AVFLP next points to its allegation that “G & G led Wincopia to believe that its desire for a longer term loan would be satisfied by a ‘good behavior’ extension right offered to” AVI. J.A. 225 (emphasis added). The complaint further alleges that “[i]n fact, since all the loans had prepaid interest and fees with a balloon payment of the entire amount of the loan due annually, there was no ‘good behavior’ by which to judge the merits of an extension.” J.A. 225. The complaint does not identify exactly what action G & G took or what representation G & G made that led AVFLP to believe that “good behavior” during the first year by AVI would cause G & G to grant an extension.
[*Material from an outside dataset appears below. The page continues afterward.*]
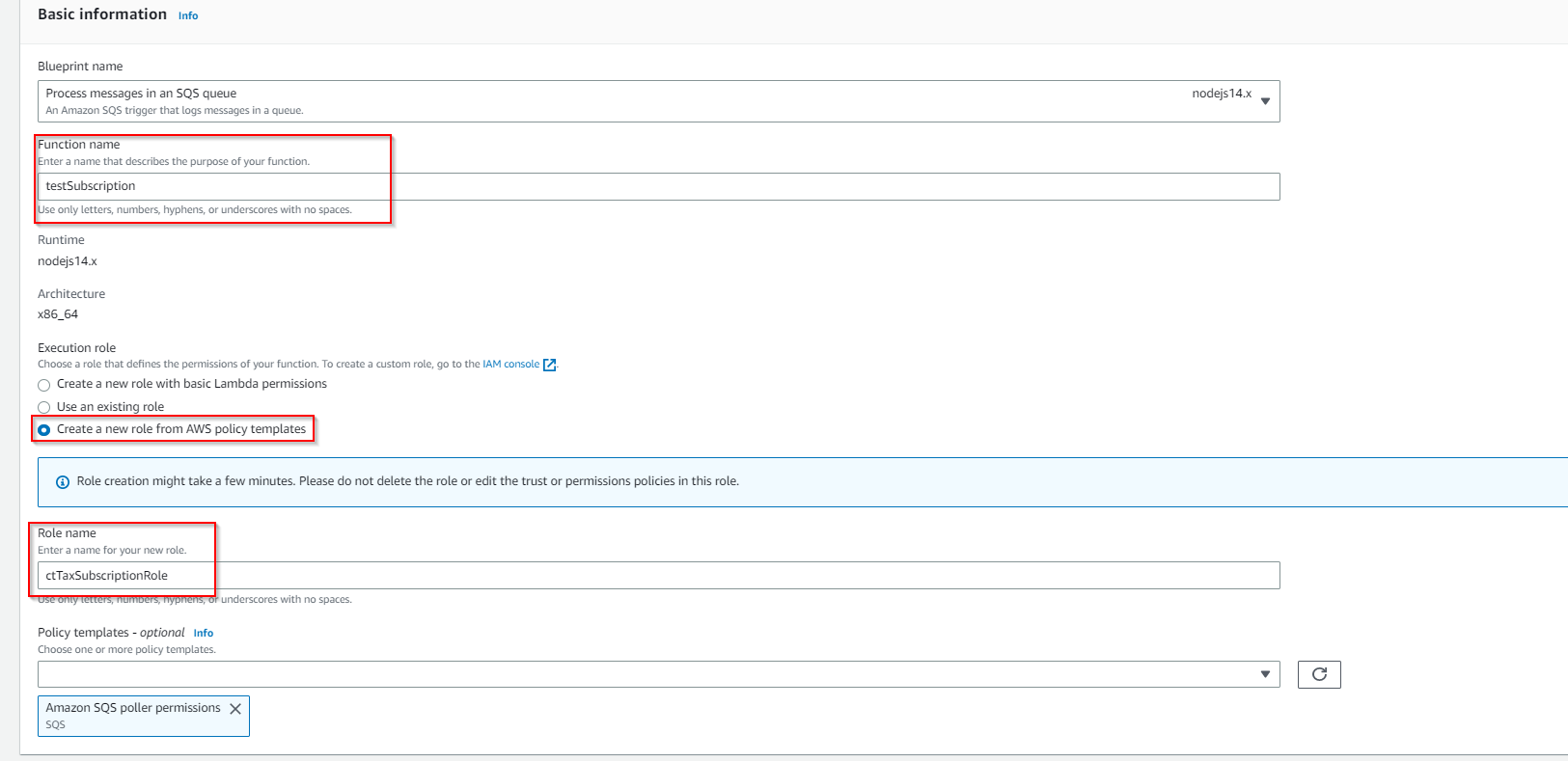Select Create a new role with basic Lambda permissions
The width and height of the screenshot is (1568, 761).
point(44,385)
In any event, as guarantor, AVFLP was well aware of the terms of the Loans and, thus, knew or should have known that there would be no opportunity for “good behavior” during the year as the interest and fees were all prepaid with a balloon payment of the entire amount of the loan due annually. As a matter of law, any reliance by AVFLP on the notion that G & G would decline to exercise its right to foreclose upon AVI’s default simply was not reasonable.
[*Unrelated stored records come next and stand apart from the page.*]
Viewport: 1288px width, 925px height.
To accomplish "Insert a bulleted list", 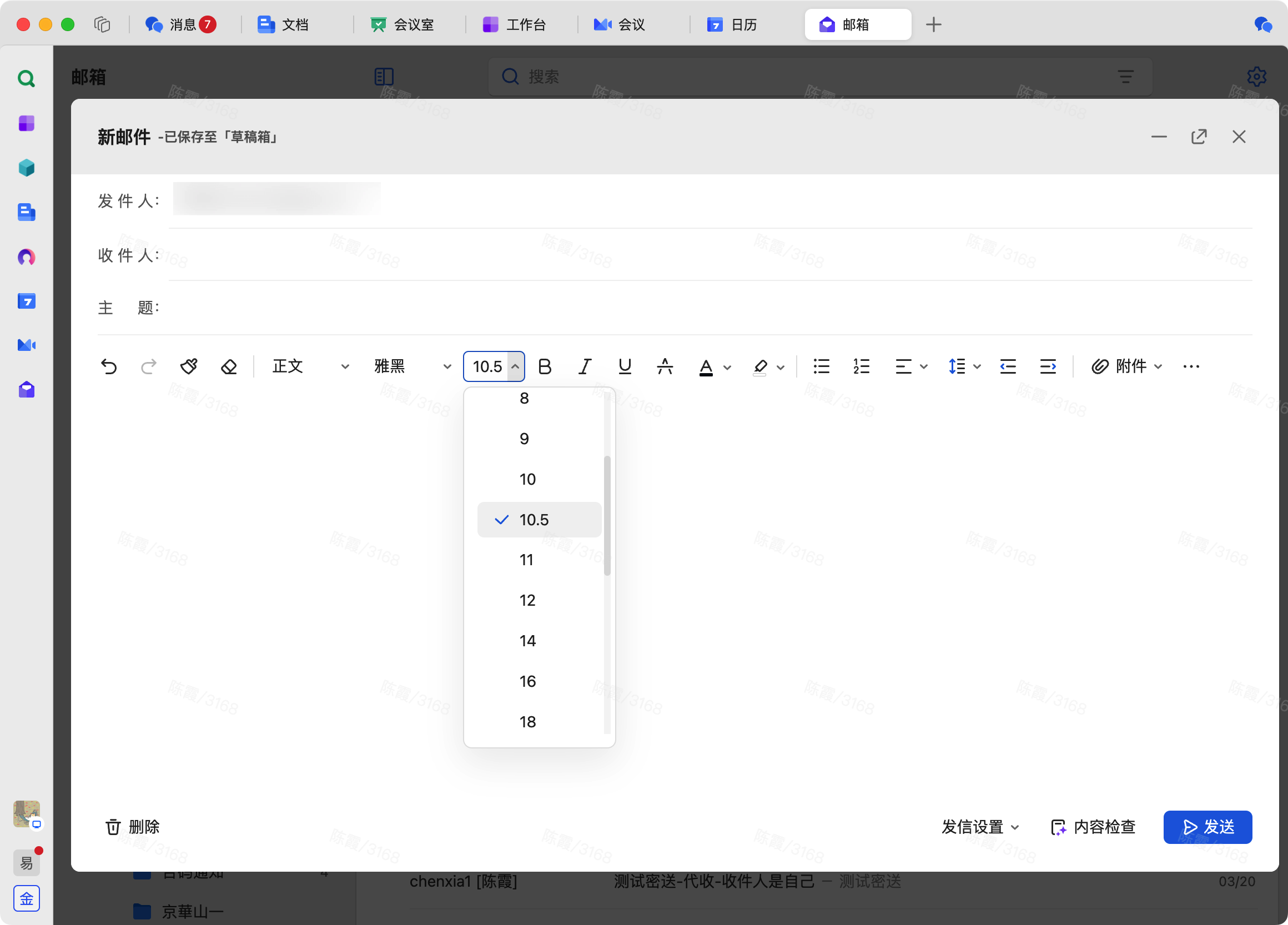I will point(821,366).
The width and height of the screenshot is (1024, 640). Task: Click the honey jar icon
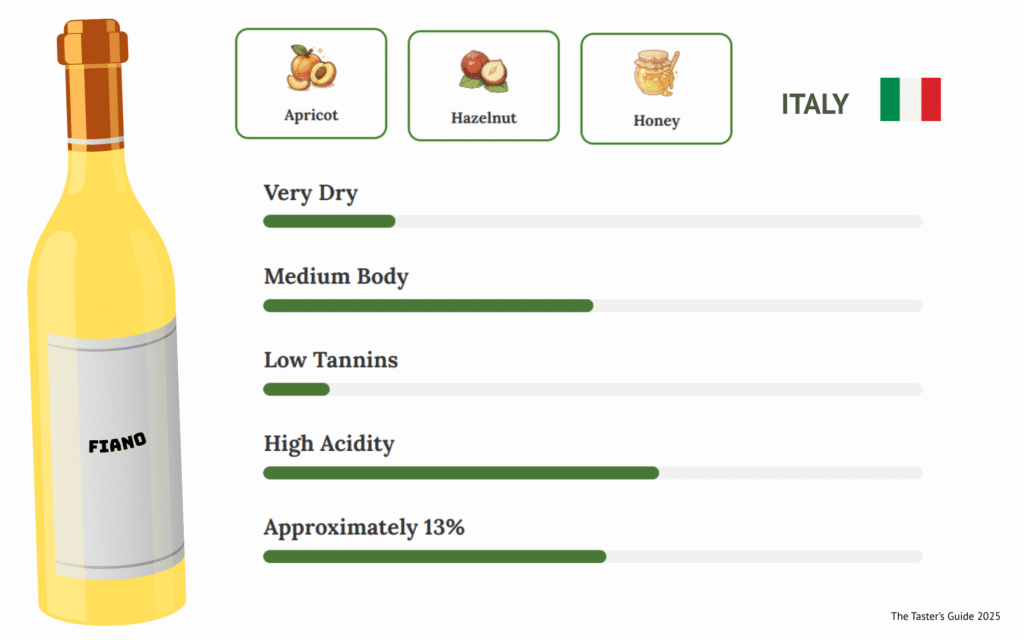point(656,73)
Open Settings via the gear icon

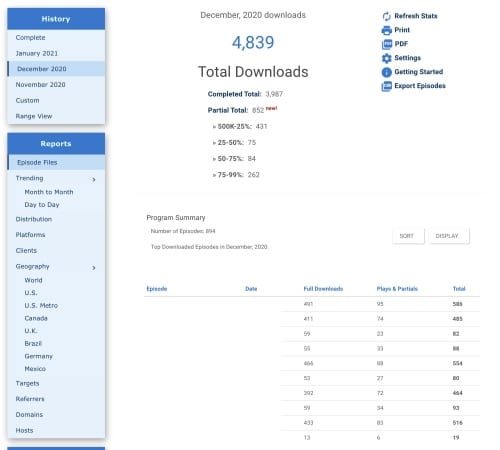(x=386, y=58)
AVFLP next contends that it alleged that G & G had a duty to disclose both its hope that AVI would default and its plan to foreclose on the farm when that happened. However, AVFLP does not offer any legal basis for the existence of a duty to disclose on the part of G & G to discuss its thinking, nor are we aware of one. AVFLP argues that G & G actually took affirmative actions to conceal its plan and thus that it could be liable for fraudulent concealment. However, AVFLP does not specify what those concealing actions were, nor does AVFLP explain how it could reasonably rely on the notion that G & G was not going to take full advantage of its legal rights, especially when AVFLP knew that G & G, in order to agree to lend AVI $4.5 million, had required AVFLP to give it a deed of trust to the Farm worth $80 million.
For all of these reasons, we hold that the district court correctly concluded that AVFLP failed to successfully state a claim that G & G fraudulently induced AVFLP into becoming a guarantor of the Loans.
III.
In sum, finding no error, we affirm the decision of the district court.
AFFIRMED.
Although it did not affect the result, the district court ruled that the bankruptcy court had erred in concluding that the fraud claim was barred by the prior foreclosure proceedings. G & G has cross-appealed that ruling. However, in light of our rejection of WFLP’s challenge to the ruling that its complaint fails to state a claim, we do not address the merits of G & G’s cross-appeal.